Case comunali, la delibera torna in aula

Qualche «svarione» nell’indirizzo politico. Un «fatto fisiologico», ammette il sindaco Gabriele Albertini, «è l’inconveniente di tutte le situazioni elettive nelle quali, quando termina il turno di guardia, le sentinelle aspettano l’alba. Ma anche gli altri intravedono nel futuro un argomento più significativo che non nel loro presente, e quindi il completamento del programma sembra passare in secondo piano rispetto alla propaganda per il ruolo che potranno assumere nel futuro governo della città». Morale a parte, Albertini richiama i suoi «soldati» all’ordine, dopo che la delibera per la vendita degli stabili comunali di via Cicco Simonetta e Cesariano è stata bocciata, e lunedì andrà al voto in aula quella su piazzale Dateo. Quel «fatto fisiologico», dunque, il sindaco intende ridurlo ai minimi termini: «Mi auguro di poterlo correggere, la città non può aspettare i bisogni della politica. Dobbiamo lavorare per le prossime generazioni, piuttosto che per le prossime elezioni. Mi sono impegnato a fare così e spero che anche i miei compagni di squadra facciano lo stesso». La vendita appena bocciata «è un atto di poco buonsenso - dice -, ma ci riproveremo perché la riteniamo una scelta corretta, e mi auguro venga fatta anche per piazzale Dateo».

(Voci elencate)
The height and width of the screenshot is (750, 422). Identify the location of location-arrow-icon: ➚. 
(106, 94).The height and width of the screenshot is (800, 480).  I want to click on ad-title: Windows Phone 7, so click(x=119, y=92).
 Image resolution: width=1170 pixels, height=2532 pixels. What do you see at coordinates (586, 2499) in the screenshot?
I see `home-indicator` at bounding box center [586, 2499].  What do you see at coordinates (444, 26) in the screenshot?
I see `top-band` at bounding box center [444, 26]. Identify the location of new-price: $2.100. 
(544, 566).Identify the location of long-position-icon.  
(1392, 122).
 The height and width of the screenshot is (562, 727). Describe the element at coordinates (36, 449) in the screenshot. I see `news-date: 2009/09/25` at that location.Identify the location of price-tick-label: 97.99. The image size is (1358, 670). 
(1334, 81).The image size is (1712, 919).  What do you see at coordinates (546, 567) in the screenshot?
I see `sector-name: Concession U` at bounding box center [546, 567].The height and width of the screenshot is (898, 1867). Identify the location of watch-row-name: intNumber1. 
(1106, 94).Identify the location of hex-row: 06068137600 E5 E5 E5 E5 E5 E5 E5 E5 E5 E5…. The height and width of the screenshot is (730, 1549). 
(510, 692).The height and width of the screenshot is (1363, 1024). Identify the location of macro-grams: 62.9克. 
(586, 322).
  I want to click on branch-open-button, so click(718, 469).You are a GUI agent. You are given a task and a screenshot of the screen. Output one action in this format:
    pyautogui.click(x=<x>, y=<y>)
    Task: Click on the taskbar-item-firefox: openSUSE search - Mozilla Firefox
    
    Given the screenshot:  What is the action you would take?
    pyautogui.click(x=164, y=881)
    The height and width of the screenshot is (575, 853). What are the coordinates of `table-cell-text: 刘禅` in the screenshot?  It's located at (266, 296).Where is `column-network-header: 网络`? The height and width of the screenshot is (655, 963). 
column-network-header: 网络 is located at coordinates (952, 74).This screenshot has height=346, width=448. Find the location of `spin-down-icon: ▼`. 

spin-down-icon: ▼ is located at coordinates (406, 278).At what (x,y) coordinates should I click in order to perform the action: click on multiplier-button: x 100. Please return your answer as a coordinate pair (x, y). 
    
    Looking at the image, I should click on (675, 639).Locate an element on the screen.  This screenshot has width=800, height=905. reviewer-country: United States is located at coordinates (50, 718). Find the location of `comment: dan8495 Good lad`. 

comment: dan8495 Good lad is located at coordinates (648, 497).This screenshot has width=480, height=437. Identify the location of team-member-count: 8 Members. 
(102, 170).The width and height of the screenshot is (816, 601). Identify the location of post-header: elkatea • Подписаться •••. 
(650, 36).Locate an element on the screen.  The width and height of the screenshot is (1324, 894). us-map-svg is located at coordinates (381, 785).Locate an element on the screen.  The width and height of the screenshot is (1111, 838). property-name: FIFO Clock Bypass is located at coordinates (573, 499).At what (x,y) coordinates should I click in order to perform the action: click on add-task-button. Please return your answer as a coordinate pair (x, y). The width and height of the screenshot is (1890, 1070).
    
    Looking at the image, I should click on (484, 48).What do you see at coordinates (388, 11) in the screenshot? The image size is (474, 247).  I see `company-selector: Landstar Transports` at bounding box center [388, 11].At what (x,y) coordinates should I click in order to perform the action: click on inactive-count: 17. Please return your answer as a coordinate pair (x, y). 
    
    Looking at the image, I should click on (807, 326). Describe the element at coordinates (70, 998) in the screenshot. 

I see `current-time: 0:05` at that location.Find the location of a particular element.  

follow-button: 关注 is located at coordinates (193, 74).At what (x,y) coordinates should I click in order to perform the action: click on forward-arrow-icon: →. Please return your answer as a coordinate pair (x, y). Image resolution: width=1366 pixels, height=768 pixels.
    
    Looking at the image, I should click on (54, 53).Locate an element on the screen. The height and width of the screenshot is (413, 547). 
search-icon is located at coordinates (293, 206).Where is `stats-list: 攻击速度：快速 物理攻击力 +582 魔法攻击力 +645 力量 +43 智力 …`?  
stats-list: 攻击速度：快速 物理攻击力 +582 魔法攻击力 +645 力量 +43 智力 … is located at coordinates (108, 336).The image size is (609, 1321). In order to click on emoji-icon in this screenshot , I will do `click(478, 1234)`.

(Compito) Continua l'articolo sulla delibera per le case comunali partendo dopo la sua ultima frase.

(Risposta)
Il capodelegazione di Fi Bruno Simini anticipa che «la delibera bocciata tornerà in giunta la prossima settimana, ma scissa in due, per semplicità e chiarezza». Sostiene che «non ci sono problemi di verifica politica sulla volontà di vendere gli stabili, si andranno a rivedere le aree in cui investire».